Mary, I would have been speechless if someone told me that, angel of God or not. But when Gabriel assured you that “nothing is impossible with God,” your response was simply “I am the Lord’s servant. Let it be with me just as you have said.” Now, I’m sure you had a bunch of emotions and some lingering questions swirling around inside you—which is probably why you immediately went to see your cousin Elizabeth, another woman who was also pregnant by the miraculous hand of God—only she would truly understand. But for this acceptance to be your response to Gabriel’s pronouncement? You must have been such a remarkable young woman! 

We don’t get all the details of what happens for you both between when you conceive and when you give birth, but we do know that you both remained faithful and grateful servants to God’s miraculous, wonderful, shocking plan. You are truly some of my sheroes—that’s a word I like to use for women who I admire. 

In my time we have these things we call comic books. They are usually colorfully drawn scenes that depict the world in dire straits needing some kind of help or salvation. The comics often feature what we call a “superhero” who is a person with some kind of otherworldly abilities or powers.
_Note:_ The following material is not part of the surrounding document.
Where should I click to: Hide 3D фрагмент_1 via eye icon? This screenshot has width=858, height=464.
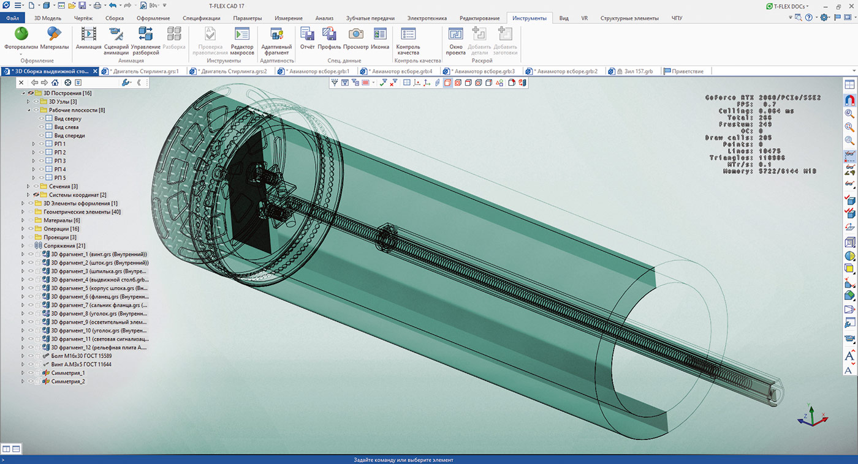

They see what is wrong and they fight what we call villains—think King Herod—and the forces of evil to right the wrongs in the world. 

There’s one comic story super-shero I particularly like. Her name is Diana Prince, but she’s more commonly known as Wonder Woman. Wonder Woman is very powerful and overcomes seemingly unbeatable odds. She has some special weapons: a Lasso of Truth, a pair of indestructible bracelets, and a crown which she sometimes takes off her head and throws as a weapon. I’ll spare you a picture of Wonder Woman. Since she’s always been drawn by men, she tends to be woefully under dressed. But it’s not her tight leather getup or her weapons that really make Wonder Woman so powerful. As the stories go, she always triumphs because she believes that good can and should overcome evil, no matter the odds. She wants good things for the world, and she is willing to sacrifice her own safety and comfort to bring that good about. 

To me, you both are wonder women. Though the people around you may not have seen you as anything special, God saw your hearts. God knew you needed no “weapons” beyond pure hearts and faith to follow his uncommon plan toward a good future for yourselves and others. God knew you would be willing to make sacrifices in your own lives to help bring about the flourishing of his kingdom through preparing the way for his son, Jesus. I’m truly in awe of you both. Thank you for your faith, your example, your sacrifices. 

Respectfully, your sister in the Kingdom, 

Corrie Montoya

All scripture quotations taken from the Common English Bible © 2011

3 thoughts on “Dear Wonder Women

  1. Wonderful letter. So happy to hear your news! I know you’ve wanted this for a very long time. Your post reminded me of this Advent quote from Diana Butler Bass: The only Christmas action movie I want to see is about two pregnant women plotting the overthrow of empire.

  2. Pastor Corrie,
    Thank you. What a wonderful, inspired letter to these two Sheroes. I pray all goes absolutely perfectly when the time comes for you to hold the alien now inside.